Our past self did not have the information that we do today. Yesterday me could have been in a state of bliss, having no problems in the world with zero responsibilities; the next day could bring news of a parent dying, ushering in complete misery, or it could deliver the news of a new baby that my present self is nowhere near being capable of bearing that responsibility. Moreover, I do not have information from the future. I can hypothesize what the future may bring, but I will not know for sure until it comes. So how then can we talk about intention or agency without a conception of the self? I think the best way to make sense of human action is by looking at the phenomena of experience as a whole, interrelated within the confines of the driving factors within our world.
The only reason why one may see an object such as a stone, tree, fish, or mountain as such, is that they exist at all. Without outside stimulus, there would be no interaction with the outside world. It doesn’t mean that the inner workings of our biology would have no effect, but the effect would be minuscule with no environment to interact with, as I see both environment and our evolutionary history as necessary conditions for a functioning human mind. More importantly, the answer as to why we do anything at all, is that there are also other goings on that contribute to our actions; nothing truly happens on its own, therefore nothing is free. I eat because I am hungry, I am upset with a coworker because of something inflammatory they said to me, and there is a long chain of causes that bring those actions into existence. Because of this, we cannot choose to avoid seeing others as mere objects.

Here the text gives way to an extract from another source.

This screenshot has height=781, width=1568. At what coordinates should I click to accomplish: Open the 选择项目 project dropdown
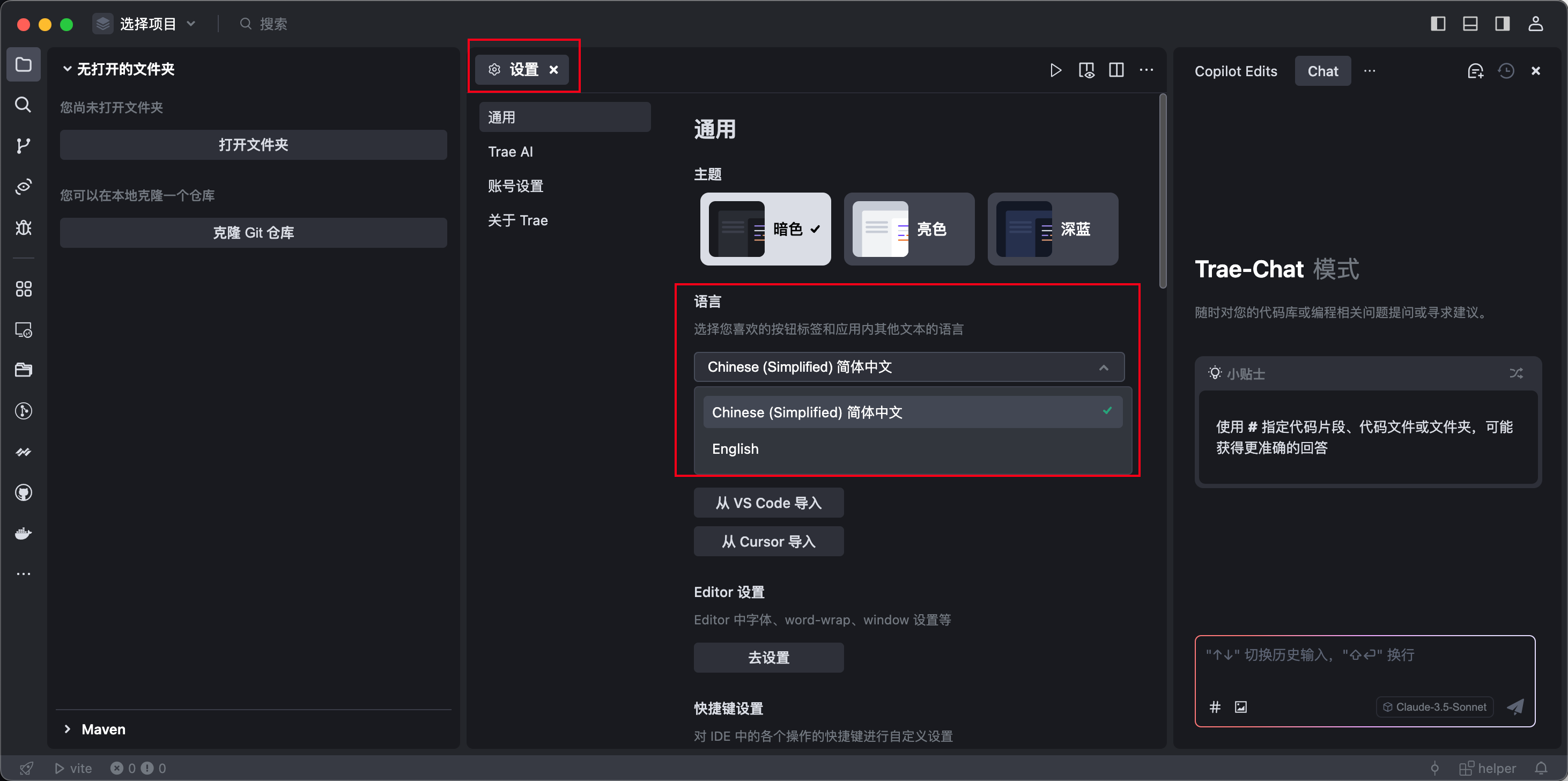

So what do we do in the face of objectification? Does it necessarily have to lead to an oppressive relationship? I do not think so. I think we should embrace the idea that we, as humans, are mechanistic determined automatons, and that idea should be freeing. If we have no choice in the matter of choice, but can understand how it works, then an entire paradigm of possibilities of behavior and interaction opens up. As for seeing others as subjects, while it doesn’t make sense in the end for that truth, we can still talk about causes, and how our actions affect others. There are larger social phenomena, like resentment, that can be curtailed if we were to have a better understanding of how our psychology is influenced by outside forces. It does not always have to be a master and slave.